[BEGIN Recorded information]

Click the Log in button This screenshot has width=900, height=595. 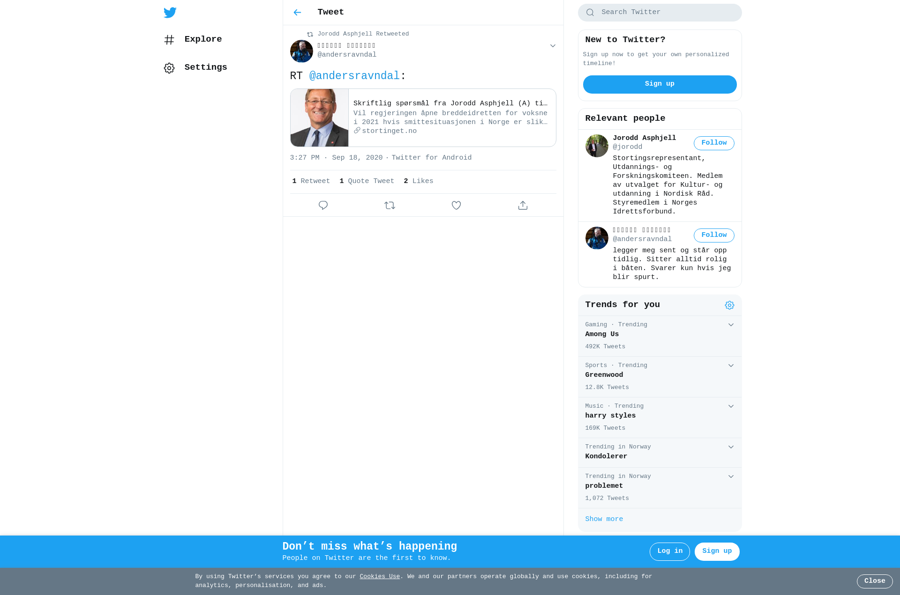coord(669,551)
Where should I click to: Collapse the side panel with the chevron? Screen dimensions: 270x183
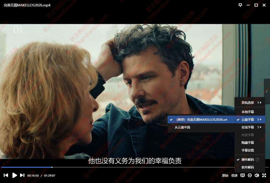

[END Recorded information]
[BEGIN Recorded information]

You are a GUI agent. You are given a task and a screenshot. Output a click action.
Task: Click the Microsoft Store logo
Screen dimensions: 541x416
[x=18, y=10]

[END Recorded information]

Format the lines from the line containing "You are a GUI" to the line containing "[x=18, y=10]", inclusive, as a Markdown table with the columns Row and Line, leaving out blank lines.

*Solution to this problem*.
| Row | Line |
|---|---|
| 1 | You are a GUI agent. You are given a task and a screenshot. Output a click action. |
| 2 | Task: Click the Microsoft Store logo |
| 3 | Screen dimensions: 541x416 |
| 4 | [x=18, y=10] |